When transmitting digital data, we find that frequently we can't send our information as quickly as we would like. Specific limits, such as Shannon's Channel Capacity, restrict the amount of digital information that can be transmitted over a given channel. Therefore, if we want to transmit more data, we need to find a way to make our data smaller.

To make data smaller, we implement one of a number of techniques known as data compression. There are a number of different compression algorithms, but they can all be broken down into two categories: Lossless algorithms, and lossy algorithms.
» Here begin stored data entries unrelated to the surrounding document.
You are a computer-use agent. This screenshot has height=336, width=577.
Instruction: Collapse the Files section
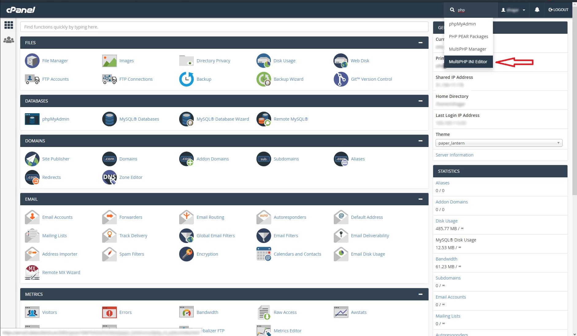pyautogui.click(x=420, y=43)
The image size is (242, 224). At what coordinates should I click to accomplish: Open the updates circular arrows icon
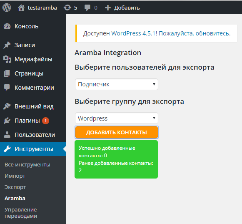(x=67, y=8)
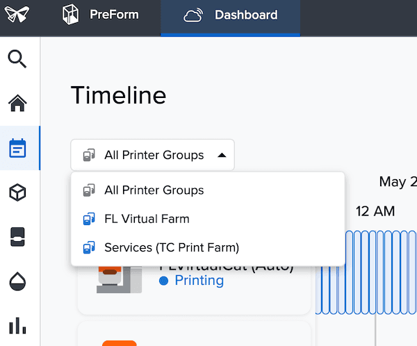Viewport: 417px width, 346px height.
Task: Click a print job bar in timeline
Action: coord(357,272)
The fundamental function of a compression is to remove redundancy, where redundancy is all that could be removed or expressed in a different way, whilst not removing it's meaning.

Lossy Algorithms

Lossy algorithms are techniques that can be used to transmit a "pretty good" version of the data. With a lossy algorithm, there is always going to be a certain amount of data lost in the conversion. Lossy algorithms provide much higher compression rates then lossless algorithms, but the downfall is that information must be lost to attain those high rates. An example of a lossy compression algorithm is .jpeg image files, or mp3 music files. If the lossy algorithm is good enough, the loss might not be noticeable by the recipient.

Lossless Algorithms

Lossless algorithms decrease the size of a given signal, while at the same time not losing any information from the original. For this reason, Lossless compression algorithms are preferable to lossy algorithms, especially when the data needs to arrive at the recipient intact. Examples of lossless compression algorithms are ZIP files, and GIF images.

Run-Length Encoding

Run-length encoding (RLE) is probably one of the best known compression techniques. Here is how it works: Let's assume we have some input data: 'aaaabbbc' Now RLE compresses this by expressing the amount of times each symbol occurs, if it occurs more than 2 times. This 'compresses' to '4a3bc' which means as much as 4 x a, 3 x b, 1 x c. We don't express a data item explicitly if it occurs twice or just once. We would just lose space.

Huffman Coding

Huffman coding is a very powerful compression technique that can be used as an optimal lossless encoding technique. It tries to assign most recurring words(data) with fewer number bits and least recurring words with a greater number of bits.

Huffman at wikipedia: w:Huffman coding

Variable-Length Encoding

Notes

Data compression, while a related field to coding theory, is not strictly in the scope of this book, and so we will not cover it any further here.